19. immunity regulatory cell as claimed in claim 18 is derived from inflammatory T lymphocyte, toxic T lymphocyte, tune Section property T lymphocyte, helper lymphocyte T, natural killer cells or the multipotential stem cell for breaking up lymphocyte from it.

20. the immunity regulatory cell as described in any one of claim 18-19 is used to treat.

21. the immunity regulatory cell as described in any one of claim 27-30 is used to treat selected from cancer, autoimmunity Disease or the disease of infection.

22. a kind of pharmaceutical composition, includes：

(1) immunity regulatory cell of multiple claim 18-21；With

(2) pharmaceutically acceptable carrier.

23. a kind of method for adjusting cell for producing antigen specific immune, the method includes will be such as claim 10-15 Any one of described in polynucleotides or expression vector as described in claim 16 or 17 introduce immunity regulatory cell.

24. a kind for the treatment of method, including to expression vector of subject's application as described in claim 16 or 17 or as right is wanted Seek immunity regulatory cell described in any one of 18-21.

25. a kind for the treatment of method, including applied to subject：

(a) cellular immunotherapy, and

(b) TGF beta receptor (TGF β R) antagonist, it includes domain antibodies.

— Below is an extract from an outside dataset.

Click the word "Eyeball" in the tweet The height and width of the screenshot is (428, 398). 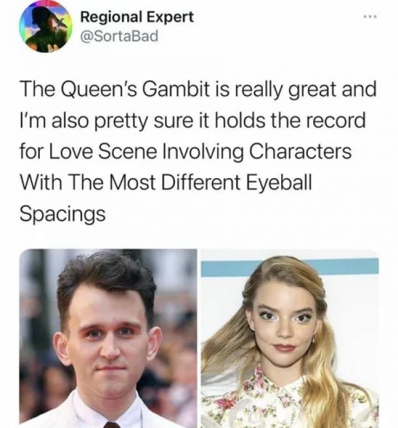tap(279, 183)
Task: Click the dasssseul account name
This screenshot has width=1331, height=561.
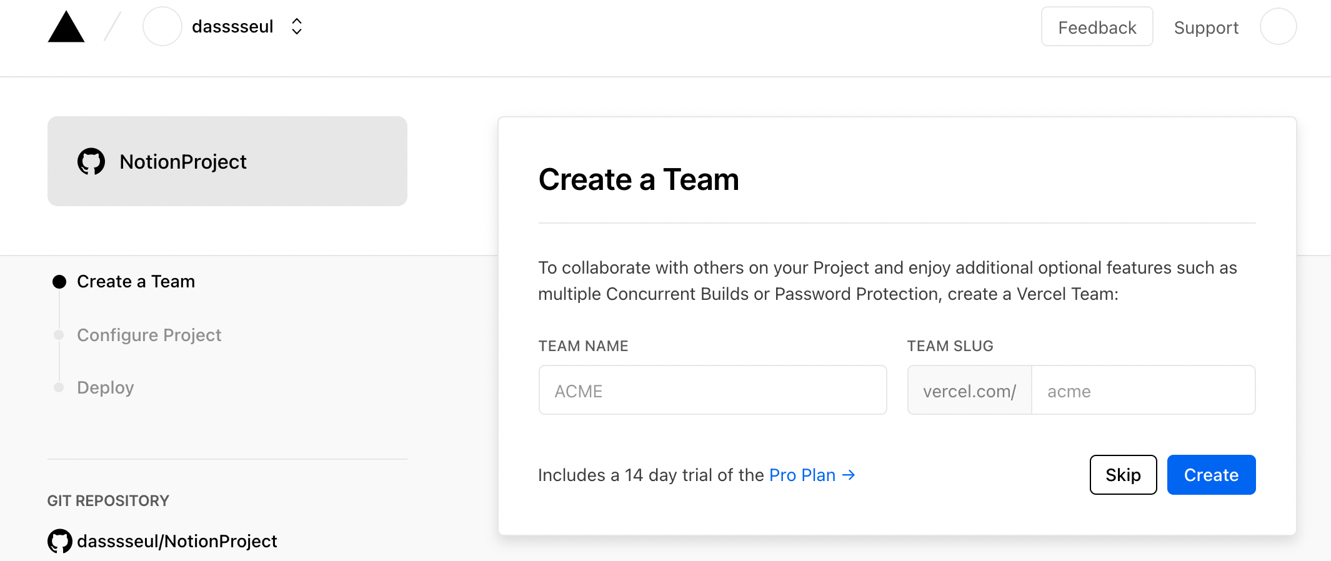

26. method as claimed in claim 25, wherein cellular immunotherapy is expression Chimeric antigen receptor (CAR) or modifies The immunity regulatory cell of T cell receptor (TCR).

27. it is a kind of for treating the kit for being selected from cancer, autoimmune disease or the disease of infection, comprising such as claim 1- Pharmaceutical composition described in any one of 9, the polynucleotides as described in any one of claim 10-15, such as claim 16 Or expression vector described in 17 or the immunity regulatory cell as described in any one of claim 18-21.